If the buzzer sounds when the distance is below the threshold, it indicates that everything is working as expected. If not, check your wiring and code for any errors.
1️⃣3️⃣ Step 13: Enjoy Your Working System!
After debugging and testing the system, you now have a working ultrasonic proximity detection system. Congratulations! You’ve successfully used Wokwi to simulate your project and then implemented it on a physical microcontroller.

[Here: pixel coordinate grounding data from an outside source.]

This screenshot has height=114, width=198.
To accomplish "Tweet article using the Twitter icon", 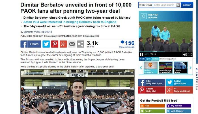I will [x=46, y=44].
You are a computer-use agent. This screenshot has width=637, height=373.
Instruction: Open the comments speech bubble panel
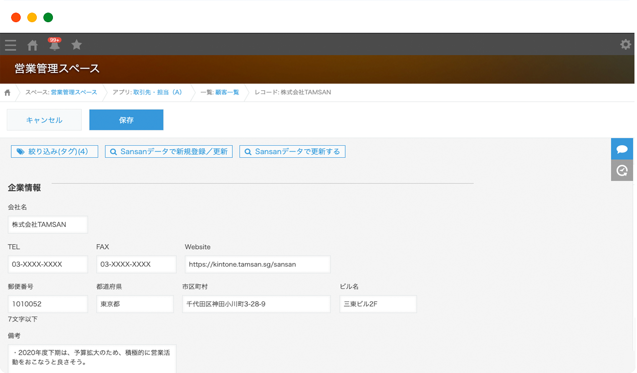click(622, 149)
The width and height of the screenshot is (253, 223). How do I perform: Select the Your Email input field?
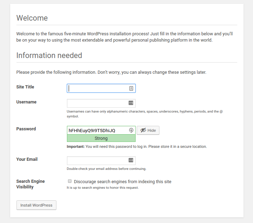(x=101, y=160)
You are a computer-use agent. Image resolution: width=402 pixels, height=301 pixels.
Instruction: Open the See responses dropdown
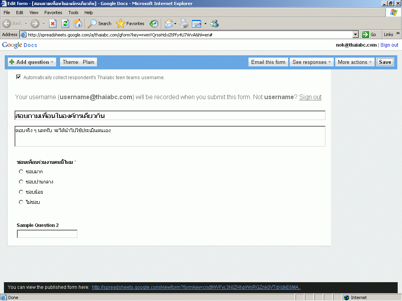click(312, 62)
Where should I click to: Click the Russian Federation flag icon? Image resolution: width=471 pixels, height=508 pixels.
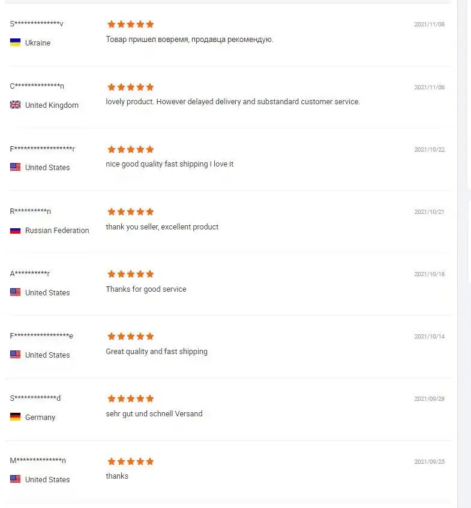(15, 231)
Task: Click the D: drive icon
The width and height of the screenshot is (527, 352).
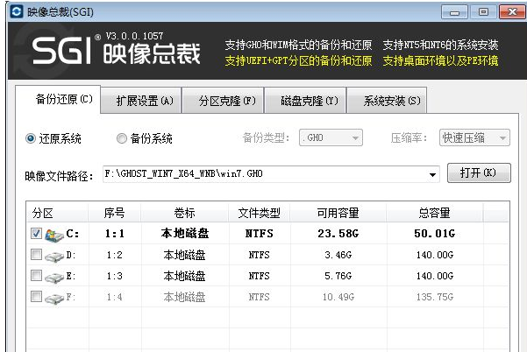Action: [53, 255]
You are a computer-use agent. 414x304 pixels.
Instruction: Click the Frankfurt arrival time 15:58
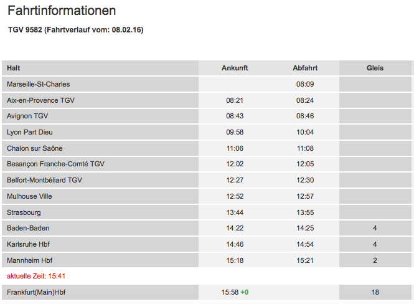(x=230, y=292)
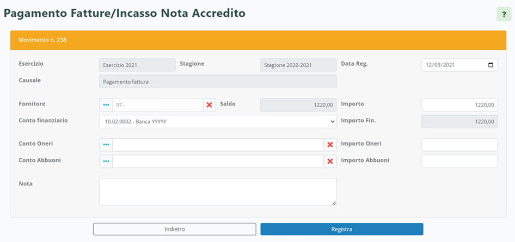
Task: Click inside the Nota text area
Action: click(x=218, y=192)
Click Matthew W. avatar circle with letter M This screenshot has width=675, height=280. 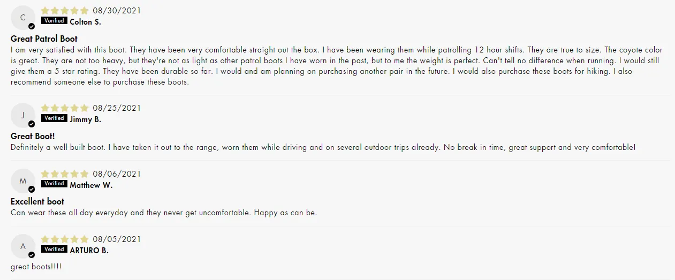[23, 181]
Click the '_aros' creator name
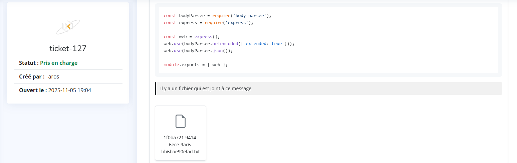The height and width of the screenshot is (163, 517). [53, 76]
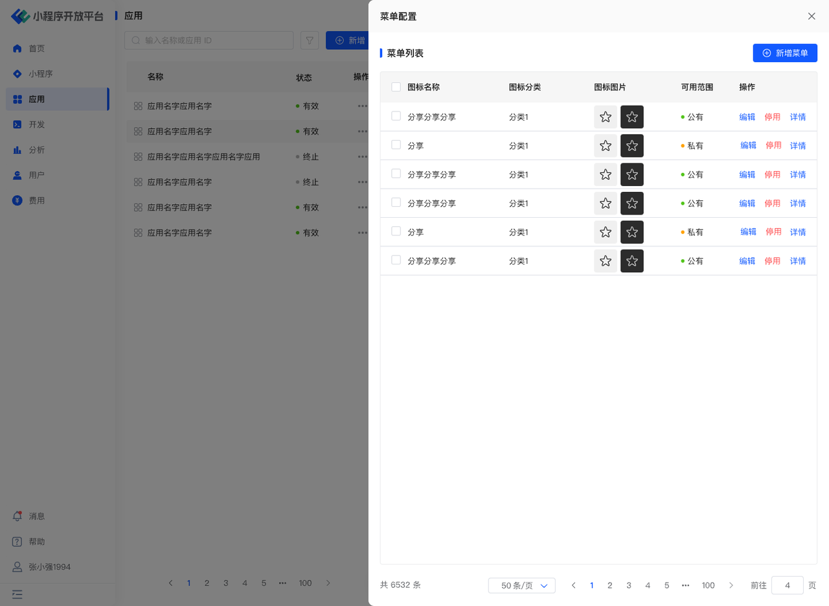Click the 首页 home icon in sidebar

pyautogui.click(x=17, y=49)
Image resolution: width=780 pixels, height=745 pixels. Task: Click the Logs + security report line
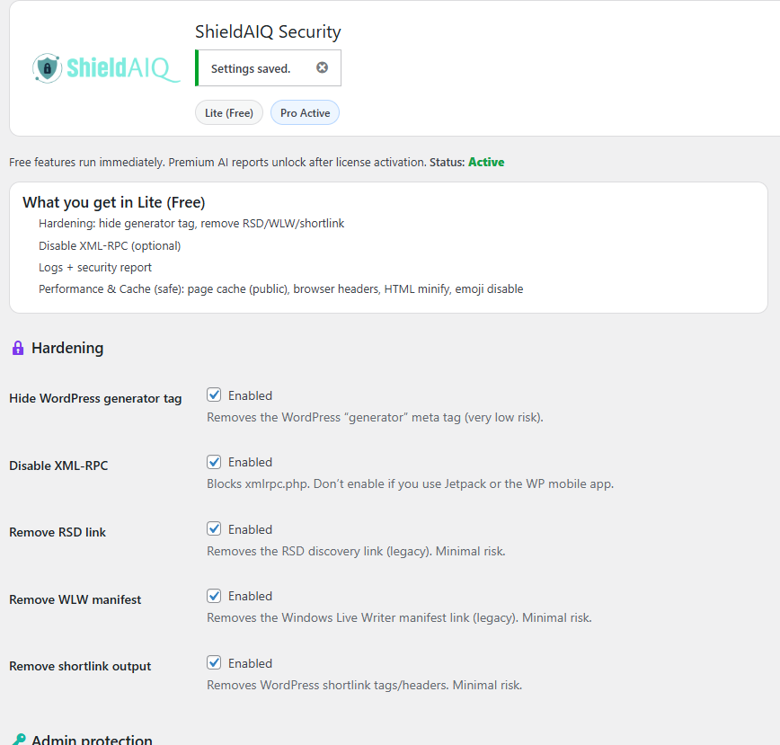(95, 267)
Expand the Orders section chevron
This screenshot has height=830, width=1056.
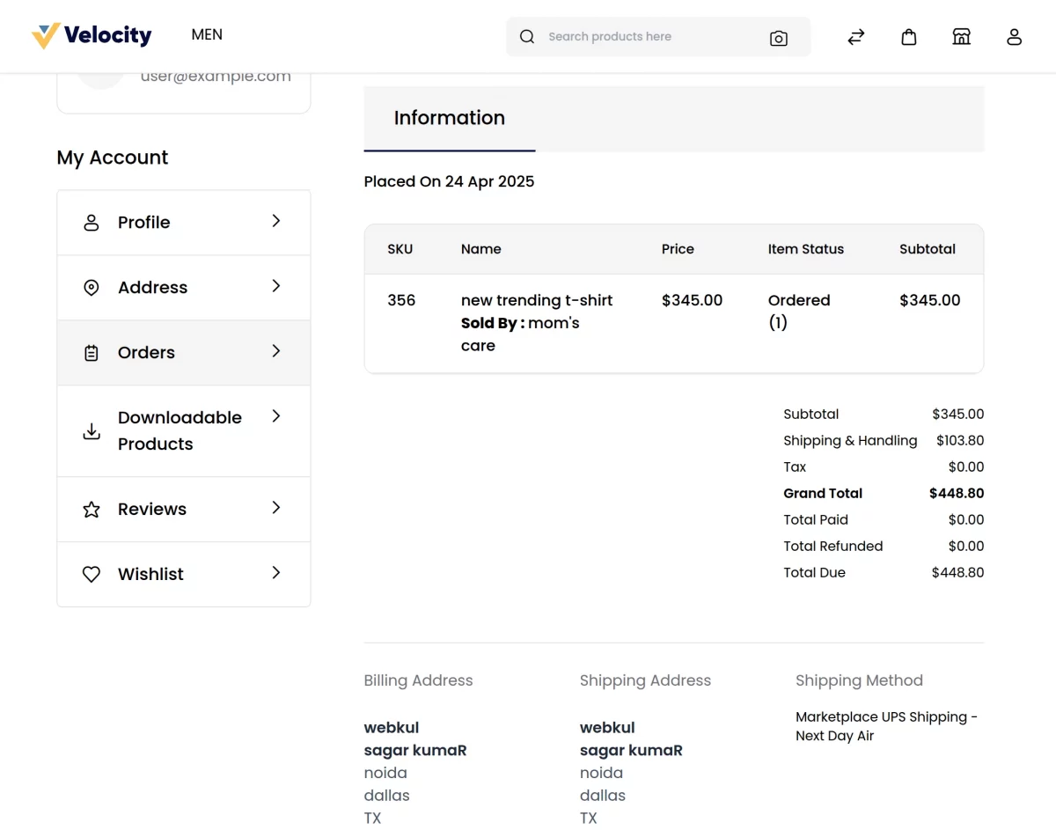276,352
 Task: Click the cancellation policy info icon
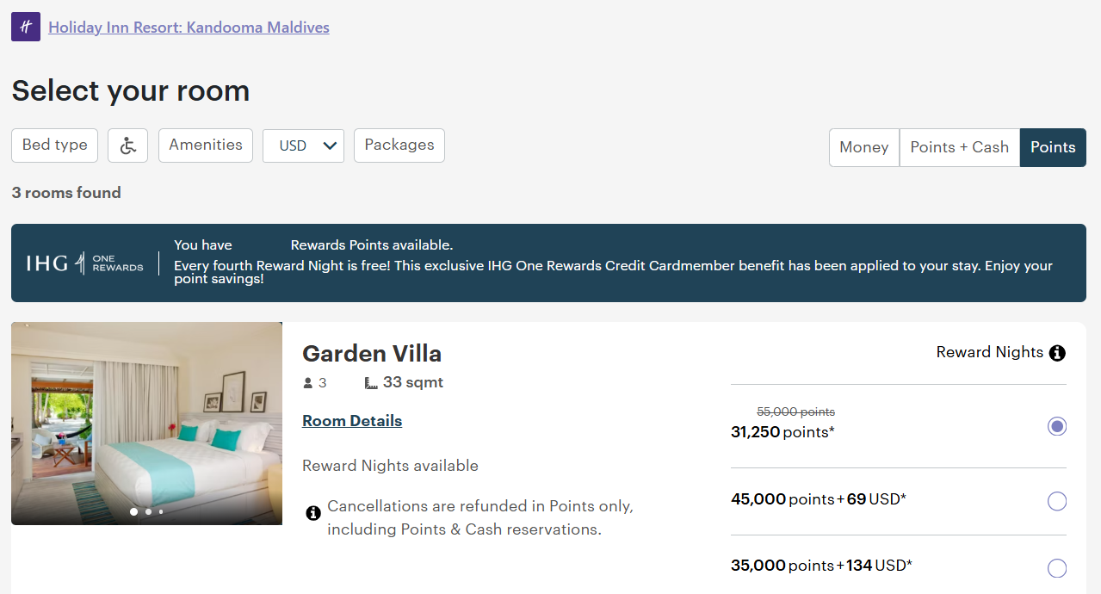pos(313,512)
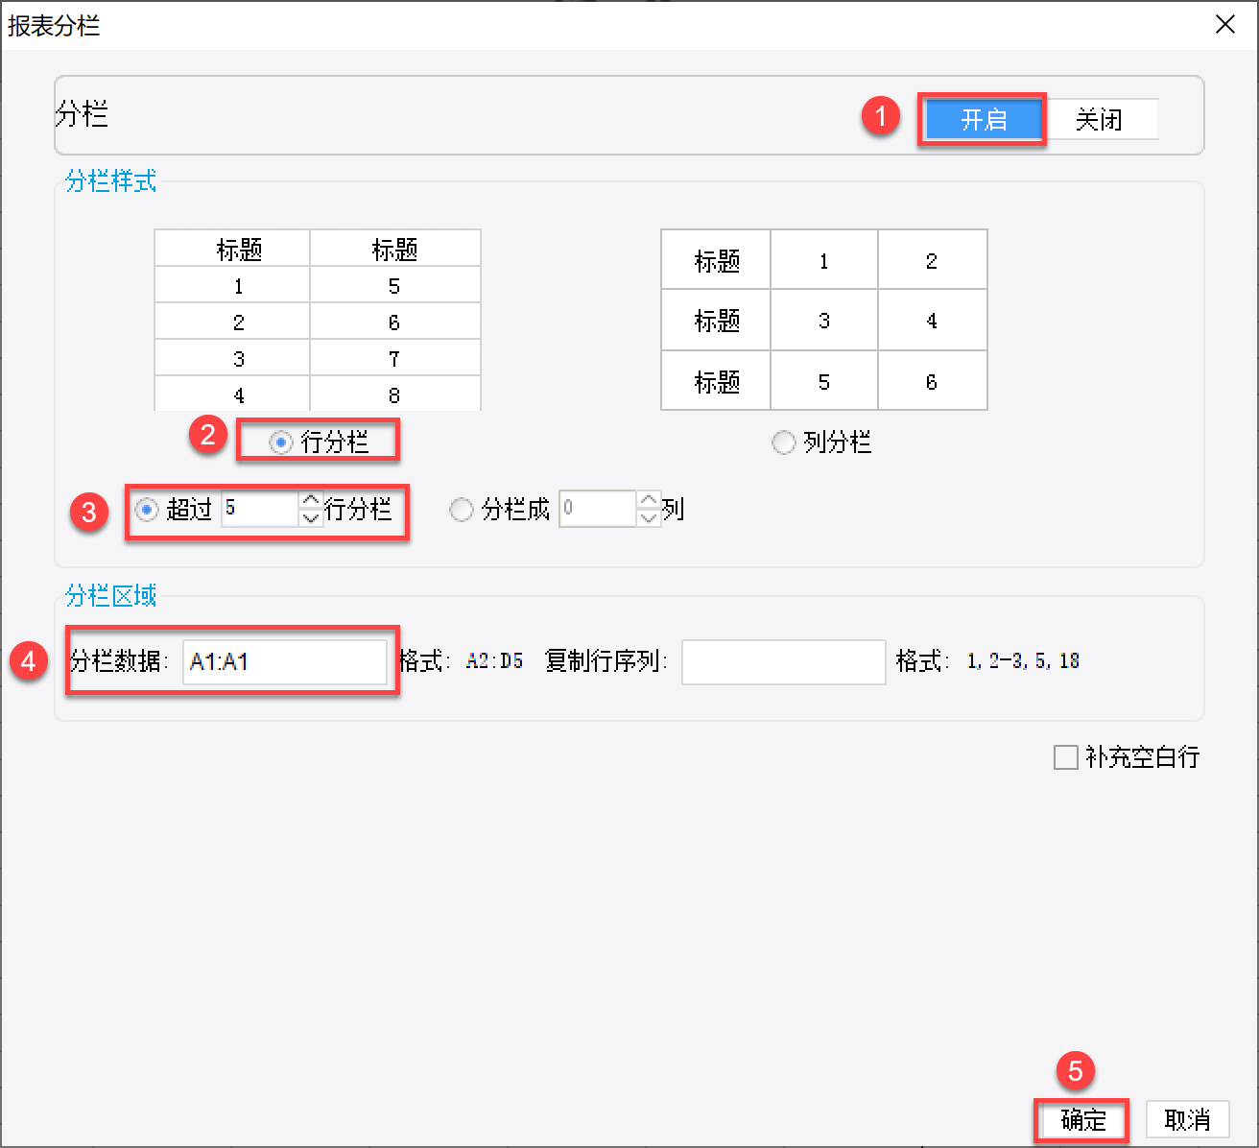Click the 超过 rows number field showing 5
The height and width of the screenshot is (1148, 1259).
(x=259, y=509)
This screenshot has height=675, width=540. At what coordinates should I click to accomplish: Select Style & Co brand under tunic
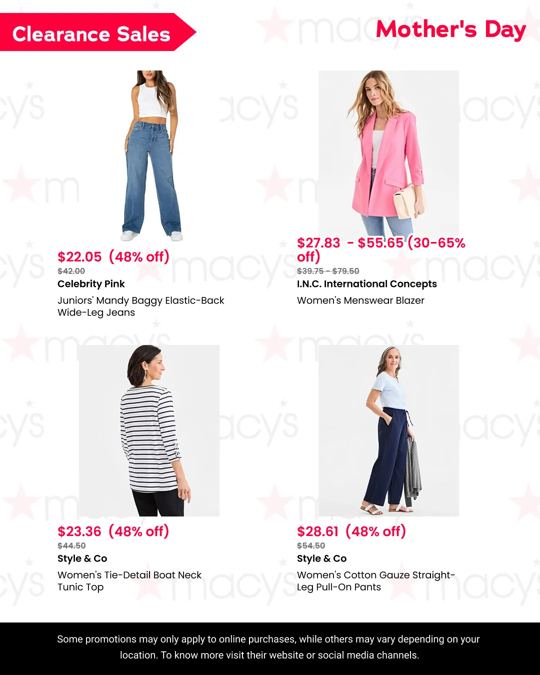pyautogui.click(x=83, y=559)
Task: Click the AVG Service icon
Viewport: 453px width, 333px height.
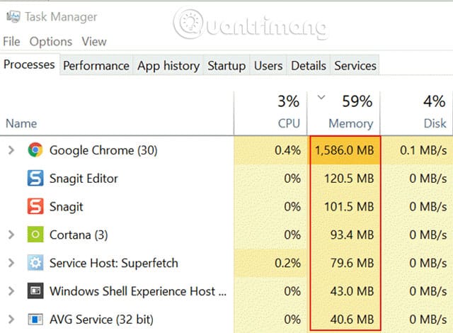Action: click(x=35, y=319)
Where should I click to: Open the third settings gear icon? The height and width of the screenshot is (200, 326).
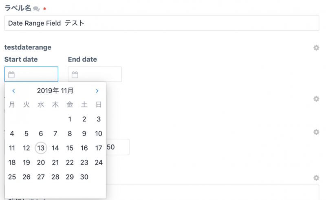[316, 132]

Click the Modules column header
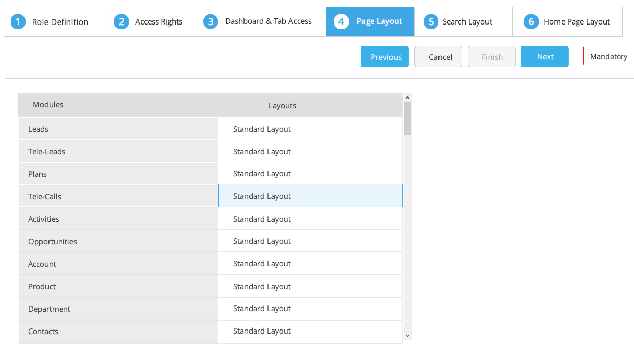pos(47,105)
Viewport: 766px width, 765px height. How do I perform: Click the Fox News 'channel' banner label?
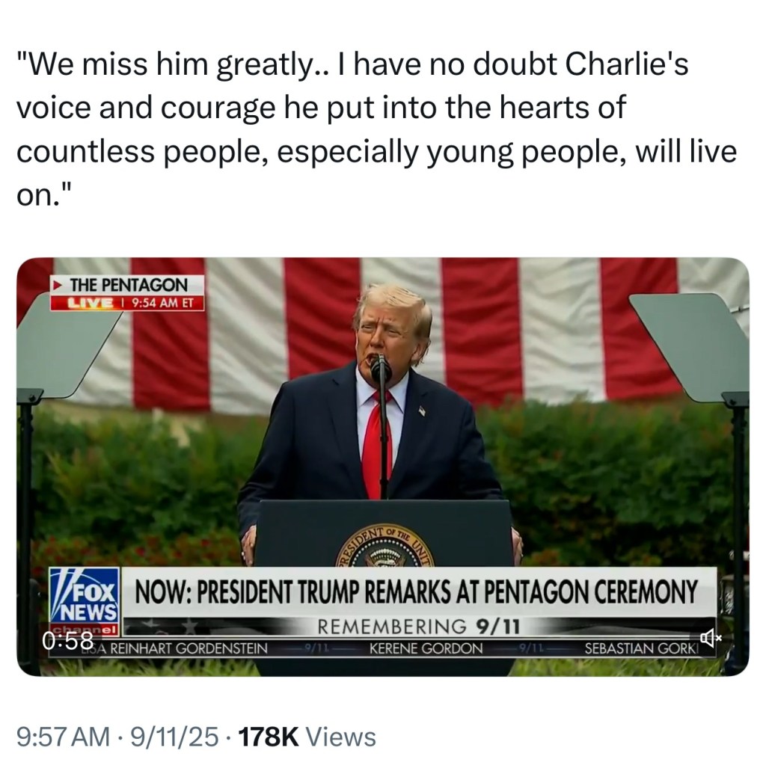click(x=85, y=629)
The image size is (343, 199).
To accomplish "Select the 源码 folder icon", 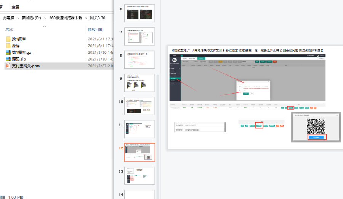I will [x=8, y=46].
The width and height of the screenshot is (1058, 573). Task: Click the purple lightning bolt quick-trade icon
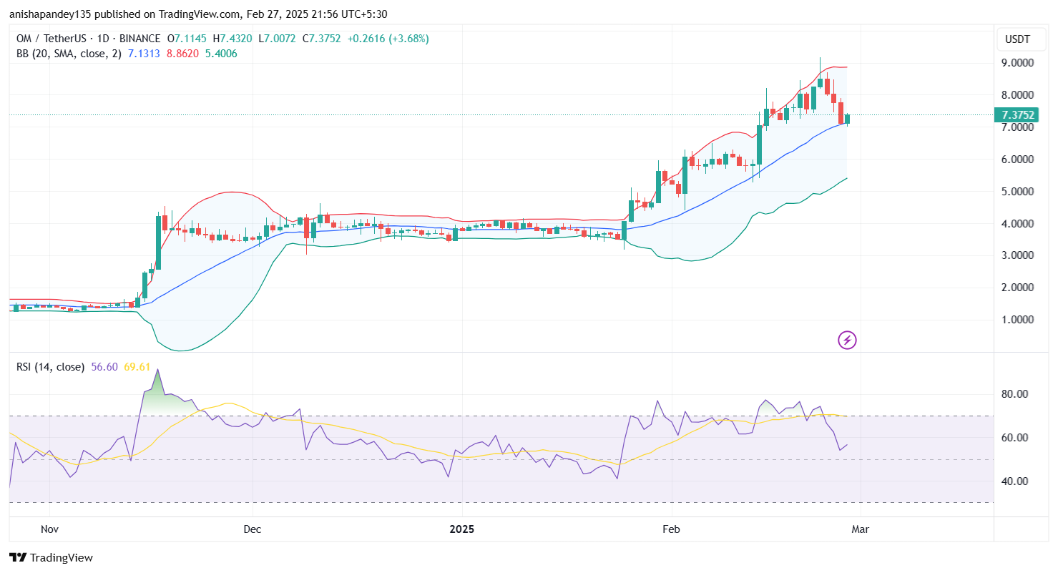click(847, 340)
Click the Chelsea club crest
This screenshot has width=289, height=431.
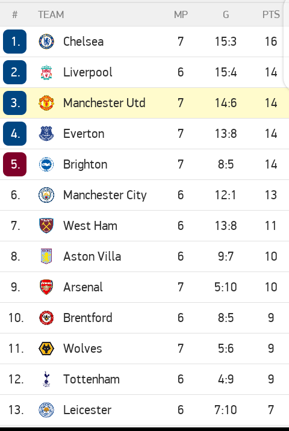46,42
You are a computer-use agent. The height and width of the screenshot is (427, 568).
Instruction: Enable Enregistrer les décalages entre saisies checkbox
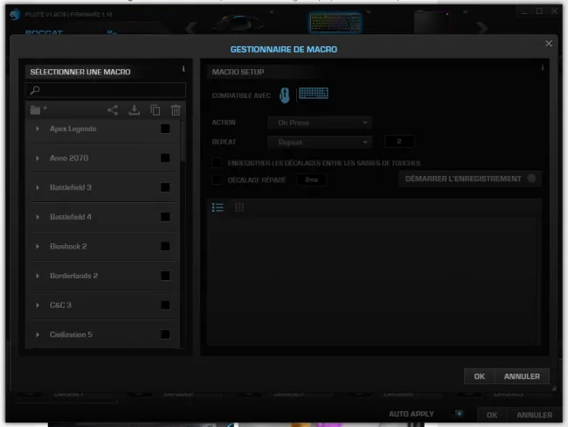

You can now use this system in a variety of applications, such as object detection, obstacle avoidance in robots, or even automatic lighting control systems.
XIAO ESP32-C3 RESULT
ESP32-S3 RESULT
Conclusions
Personal conclusions from this week
This week was a balance between applying previous knowledge and refining technical details I hadn’t explored deeply before. I focused on comparing two ESP32 development boards: the ESP32-S3 and the XIAO ESP32-C3. Although I had used ESP32s before, I made sure to carefully study their datasheets and test configurations using Wokwi before moving on to physical hardware.
One of the key advantages was using simulation. I built a test system with an ultrasonic sensor and a buzzer, validated it virtually, and then replicated it in real hardware. This step-by-step method helped prevent wiring mistakes and protected the components.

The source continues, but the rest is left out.